──────── DATA UNDER STUDY

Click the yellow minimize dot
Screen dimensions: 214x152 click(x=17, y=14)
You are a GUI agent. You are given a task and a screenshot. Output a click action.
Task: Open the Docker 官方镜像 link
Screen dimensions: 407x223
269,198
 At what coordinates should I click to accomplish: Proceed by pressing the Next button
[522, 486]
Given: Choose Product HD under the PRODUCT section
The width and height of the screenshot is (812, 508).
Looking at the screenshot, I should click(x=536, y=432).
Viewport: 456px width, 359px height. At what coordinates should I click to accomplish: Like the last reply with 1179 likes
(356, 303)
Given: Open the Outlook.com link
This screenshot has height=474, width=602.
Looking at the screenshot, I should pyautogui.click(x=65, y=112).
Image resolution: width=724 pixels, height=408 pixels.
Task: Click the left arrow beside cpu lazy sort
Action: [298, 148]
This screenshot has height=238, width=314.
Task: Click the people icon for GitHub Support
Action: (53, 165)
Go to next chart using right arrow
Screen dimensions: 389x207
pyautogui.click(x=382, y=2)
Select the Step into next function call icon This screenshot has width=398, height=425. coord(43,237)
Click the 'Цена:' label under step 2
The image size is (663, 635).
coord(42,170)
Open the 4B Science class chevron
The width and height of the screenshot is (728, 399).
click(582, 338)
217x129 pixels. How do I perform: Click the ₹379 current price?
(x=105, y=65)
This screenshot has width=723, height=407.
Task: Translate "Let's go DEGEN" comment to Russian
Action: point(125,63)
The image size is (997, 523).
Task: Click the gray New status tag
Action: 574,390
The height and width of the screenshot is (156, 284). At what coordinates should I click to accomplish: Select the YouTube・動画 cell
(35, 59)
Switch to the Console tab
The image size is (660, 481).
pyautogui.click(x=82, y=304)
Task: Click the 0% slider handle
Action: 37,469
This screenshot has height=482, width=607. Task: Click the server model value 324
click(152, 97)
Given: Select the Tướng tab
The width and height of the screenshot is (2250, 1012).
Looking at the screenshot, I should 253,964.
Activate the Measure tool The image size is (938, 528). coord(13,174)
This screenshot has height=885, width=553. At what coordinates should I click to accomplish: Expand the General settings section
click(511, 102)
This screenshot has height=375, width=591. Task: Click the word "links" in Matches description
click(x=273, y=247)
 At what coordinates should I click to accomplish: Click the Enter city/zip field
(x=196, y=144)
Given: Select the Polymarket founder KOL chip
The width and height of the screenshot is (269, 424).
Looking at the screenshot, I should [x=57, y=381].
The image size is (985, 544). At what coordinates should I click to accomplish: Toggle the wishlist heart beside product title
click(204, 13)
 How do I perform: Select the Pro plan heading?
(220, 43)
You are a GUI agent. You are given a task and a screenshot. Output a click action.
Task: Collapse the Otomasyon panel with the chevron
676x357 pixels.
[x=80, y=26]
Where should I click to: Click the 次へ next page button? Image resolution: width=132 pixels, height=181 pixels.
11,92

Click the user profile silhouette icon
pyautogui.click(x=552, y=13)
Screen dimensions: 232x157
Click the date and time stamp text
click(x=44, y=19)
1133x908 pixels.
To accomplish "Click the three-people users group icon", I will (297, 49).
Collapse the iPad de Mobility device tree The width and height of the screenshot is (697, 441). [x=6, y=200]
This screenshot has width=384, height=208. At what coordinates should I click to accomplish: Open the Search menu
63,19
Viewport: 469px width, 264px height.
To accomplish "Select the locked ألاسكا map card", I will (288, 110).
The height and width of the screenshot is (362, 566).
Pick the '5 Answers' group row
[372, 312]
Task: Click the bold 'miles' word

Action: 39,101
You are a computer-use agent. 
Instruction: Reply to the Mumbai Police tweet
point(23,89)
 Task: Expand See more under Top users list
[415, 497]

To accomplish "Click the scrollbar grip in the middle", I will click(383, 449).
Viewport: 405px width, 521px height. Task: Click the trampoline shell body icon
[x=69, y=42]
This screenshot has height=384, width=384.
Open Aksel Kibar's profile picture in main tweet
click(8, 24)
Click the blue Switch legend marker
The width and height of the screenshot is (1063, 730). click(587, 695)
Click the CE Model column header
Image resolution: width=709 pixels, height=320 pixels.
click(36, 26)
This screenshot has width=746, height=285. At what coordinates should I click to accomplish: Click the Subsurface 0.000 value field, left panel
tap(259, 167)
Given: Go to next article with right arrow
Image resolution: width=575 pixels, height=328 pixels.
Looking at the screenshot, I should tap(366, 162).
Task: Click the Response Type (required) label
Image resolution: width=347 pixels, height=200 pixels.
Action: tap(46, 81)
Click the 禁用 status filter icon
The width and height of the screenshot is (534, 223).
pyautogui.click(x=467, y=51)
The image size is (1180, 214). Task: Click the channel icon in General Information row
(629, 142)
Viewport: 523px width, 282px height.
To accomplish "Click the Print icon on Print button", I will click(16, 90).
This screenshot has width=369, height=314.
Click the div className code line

────────────────

Transcribe every entry verbatim.

Click the yellow minimize dot
Screen dimensions: 214x152 click(x=17, y=14)
You are a GUI agent. You are given a task and a screenshot. Output a click action.
Task: Open the Docker 官方镜像 link
Screen dimensions: 407x223
269,198
 At what coordinates should I click to accomplish: Proceed by pressing the Next button
[522, 486]
Given: Choose Product HD under the PRODUCT section
The width and height of the screenshot is (812, 508).
Looking at the screenshot, I should click(x=536, y=432).
Viewport: 456px width, 359px height. At what coordinates should I click to accomplish: Like the last reply with 1179 likes
(356, 303)
Given: Open the Outlook.com link
This screenshot has height=474, width=602.
Looking at the screenshot, I should pyautogui.click(x=65, y=112).
Image resolution: width=724 pixels, height=408 pixels.
Task: Click the left arrow beside cpu lazy sort
Action: [298, 148]
This screenshot has height=238, width=314.
Task: Click the people icon for GitHub Support
Action: (53, 165)
Go to next chart using right arrow
Screen dimensions: 389x207
pyautogui.click(x=382, y=2)
Select the Step into next function call icon This screenshot has width=398, height=425. coord(43,237)
Click the 'Цена:' label under step 2
The image size is (663, 635).
coord(42,170)
Open the 4B Science class chevron
The width and height of the screenshot is (728, 399).
click(582, 338)
217x129 pixels. How do I perform: Click the ₹379 current price?
(x=105, y=65)
This screenshot has width=723, height=407.
Task: Translate "Let's go DEGEN" comment to Russian
Action: point(125,63)
The image size is (997, 523).
Task: Click the gray New status tag
Action: 574,390
The height and width of the screenshot is (156, 284). At what coordinates should I click to accomplish: Select the YouTube・動画 cell
(35, 59)
Switch to the Console tab
The image size is (660, 481).
pyautogui.click(x=82, y=304)
Task: Click the 0% slider handle
Action: 37,469
This screenshot has height=482, width=607. Task: Click the server model value 324
click(152, 97)
Given: Select the Tướng tab
The width and height of the screenshot is (2250, 1012).
Looking at the screenshot, I should 253,964.
Activate the Measure tool The image size is (938, 528). coord(13,174)
This screenshot has height=885, width=553. At what coordinates should I click to accomplish: Expand the General settings section
click(511, 102)
This screenshot has height=375, width=591. Task: Click the word "links" in Matches description
click(x=273, y=247)
 At what coordinates should I click to accomplish: Click the Enter city/zip field
(x=196, y=144)
Given: Select the Polymarket founder KOL chip
The width and height of the screenshot is (269, 424).
Looking at the screenshot, I should [x=57, y=381].
The image size is (985, 544). At what coordinates should I click to accomplish: Toggle the wishlist heart beside product title
click(204, 13)
 How do I perform: Select the Pro plan heading?
(220, 43)
You are a GUI agent. You are given a task and a screenshot. Output a click action.
Task: Collapse the Otomasyon panel with the chevron
676x357 pixels.
[x=80, y=26]
Where should I click to: Click the 次へ next page button? Image resolution: width=132 pixels, height=181 pixels.
11,92

Click the user profile silhouette icon
pyautogui.click(x=552, y=13)
Screen dimensions: 232x157
Click the date and time stamp text
click(x=44, y=19)
1133x908 pixels.
To accomplish "Click the three-people users group icon", I will (297, 49).
Collapse the iPad de Mobility device tree The width and height of the screenshot is (697, 441). [x=6, y=200]
This screenshot has width=384, height=208. At what coordinates should I click to accomplish: Open the Search menu
63,19
Viewport: 469px width, 264px height.
To accomplish "Select the locked ألاسكا map card", I will (288, 110).
The height and width of the screenshot is (362, 566).
Pick the '5 Answers' group row
[372, 312]
Task: Click the bold 'miles' word

Action: 39,101
You are a computer-use agent. 
Instruction: Reply to the Mumbai Police tweet
point(23,89)
 Task: Expand See more under Top users list
[415, 497]

To accomplish "Click the scrollbar grip in the middle", I will click(383, 449).
Viewport: 405px width, 521px height. Task: Click the trampoline shell body icon
[x=69, y=42]
This screenshot has height=384, width=384.
Open Aksel Kibar's profile picture in main tweet
click(8, 24)
Click the blue Switch legend marker
The width and height of the screenshot is (1063, 730). click(587, 695)
Click the CE Model column header
Image resolution: width=709 pixels, height=320 pixels.
click(36, 26)
This screenshot has width=746, height=285. At what coordinates should I click to accomplish: Click the Subsurface 0.000 value field, left panel
tap(259, 167)
Given: Go to next article with right arrow
Image resolution: width=575 pixels, height=328 pixels.
Looking at the screenshot, I should tap(366, 162).
Task: Click the Response Type (required) label
Image resolution: width=347 pixels, height=200 pixels.
Action: tap(46, 81)
Click the 禁用 status filter icon
The width and height of the screenshot is (534, 223).
pyautogui.click(x=467, y=51)
The image size is (1180, 214). Task: Click the channel icon in General Information row
(629, 142)
Viewport: 523px width, 282px height.
To accomplish "Click the Print icon on Print button", I will click(16, 90).
This screenshot has width=369, height=314.
Click the div className code line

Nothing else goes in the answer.